David Strathairn, que interpreta um mentalista veterano em "Nightmare Alley - Beco das Almas Perdidas", também salienta a habilidade de del Toro "combinar e equilibrar dimensões fantásticas e míticas a par de um lado romântico, misterioso, monstruoso e negro muito estimulante". "Consegue criar uma alucinação palpável", diz o norte-americano, que nota também o investimento nas personagens. "O amor por elas é tremendo e é isso que torna este filme especial. Impressiona-nos com o mundo que criou mas deixa-nos completamente dedicados às personagens".
Rooney Mara, cuja personagem se torna especialmente próxima do protagonista, revela que o realizador lhe escreveu a biografia da mulher que interpreta no filme. "Foi quando a li que tudo fez sentido para mim. Havia lá tantos pormenores que podiam parecer insignificantes para alguns, mas que a meu ver fazem com que uma pessoa se torne real".
"Penso que ele é alguém muito versado na história do cinema, apaixonado por simbologias e pelas potencialidades das formas de se contar uma história", sintetiza Dafoe. "Isso não é para qualquer um. Tem um talento especial".
Embora não tenha estado envolvido em "Nightmare Alley - Beco das Almas Perdidas", Martin Scorsese também concorda. O realizador de "Taxi Driver" é um dos grandes admiradores iniciais do filme, como assumiu num artigo publicado há poucos dias no jornal Los Angeles Times. "Todas as personagens deste filme estão a sentir dor a sério, uma desilusão espiritual com raízes na vida diária. Isto não é apenas uma questão de 'estilo' ou 'visuais', que efetivamente são magníficos. Trata-se do compromisso total do Guillermo com o material", garante.

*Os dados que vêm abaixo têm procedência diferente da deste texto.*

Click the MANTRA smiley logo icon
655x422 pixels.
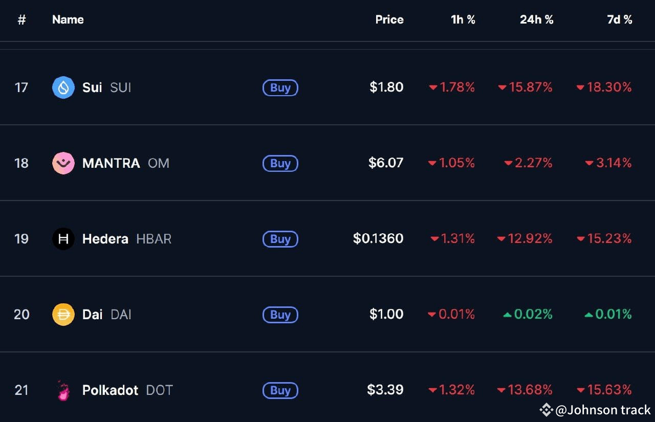point(63,163)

"Perturbador, mas ao mesmo tempo emocionante. É isso que a arte pode fazer", elogia o cineasta, que deixou um apelo aos espectadores. "Se decidiu simplesmente arquivar 'Nightmare Alley' como 'cinema negro' ou outra categoria, peço-lhe que pense melhor. E se decidiu ignorá-lo completamente, por qualquer razão que seja, por favor reconsidere. Resumindo, o que estou a tentar dizer é que um cineasta como o Guillermo, que nos deu filmes criados com tanto amor e paixão, não precisa só do nosso apoio: ele merece-o". A partir desta quinta-feira, cabe ao público português aderir ou não ao repto.